(60) Delicatezza

Delicatezza è uno dei sinonimi di “sensibilità”. Ho il sospetto che ormai la distanza tra le due attitudini non sia più questione di sfumature. Tutti si reputano sensibili, anzi, si offendono quando qualcuno dubita del loro essere sensibili.

Io penso che lo siamo davvero tutti, tutti molto molto sensibili, ma non significa che tutti i sensibili siano anche dotati di delicatezza. La sensibilità è un “sentire” molto personale, ritagliato e cucito su di noi, sui nostri bisogni, i nostri desideri, le nostre priorità. Lo tradurrei così: io io io io io io io io io io io (ad lib.).

Appena qualcuno ci tocca il nervo scoperto, zak! La nostra sensibilità ha un’impennata. Automatico. Sicuro. Immediato.

La delicatezza presuppone una predisposizione allo spostare quel maledetto “io” in “tu”. Tu come stai? Tu come ti senti? Tu cosa vuoi? Tu come la pensi?

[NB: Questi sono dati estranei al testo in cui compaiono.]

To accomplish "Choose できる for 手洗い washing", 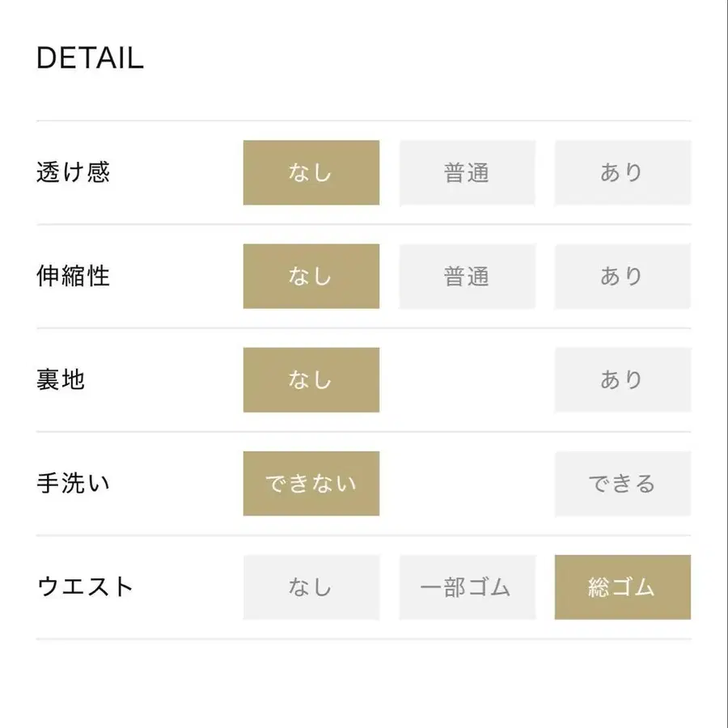I will click(623, 483).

Delicatezza è quando metto da parte il mio “sentire” per occuparmi del tuo. Non perché io debba prendermene carico, solo perché voglio prendermene cura per quello che posso. Magari evito di dire o di fare qualcosa che in quel momento ti risulterebbe come un pugno in faccia.

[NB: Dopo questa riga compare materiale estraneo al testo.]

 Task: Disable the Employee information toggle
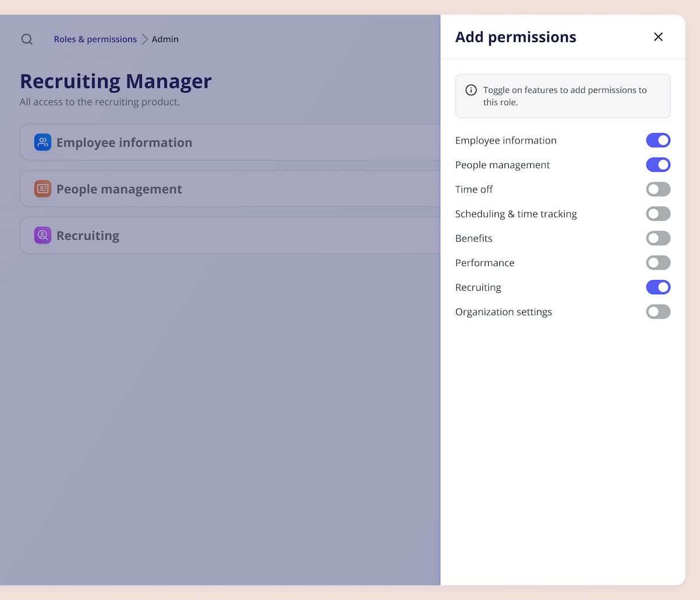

Essere delicati con gli altri non ha ricompense. Spesso gli altri neppure se ne accorgono, non subito almeno, ma quel “non sferrare il colpo”, quel “guardare da un’altra parte” quando vedi il nervo scoperto che potresti toccare e far sanguinare… ecco quella cosa lì, la delicatezza, è un premio che diamo a noi stessi. Non per essere stati buoni, ma per aver avuto il coraggio di avvicinarci a un altro essere umano disarmati.

Chi agisce con naturale delicatezza può sollevare pesi indicibili. Praticare la delicatezza è un esercizio durissimo e allo stesso tempo leggero e bellissimo.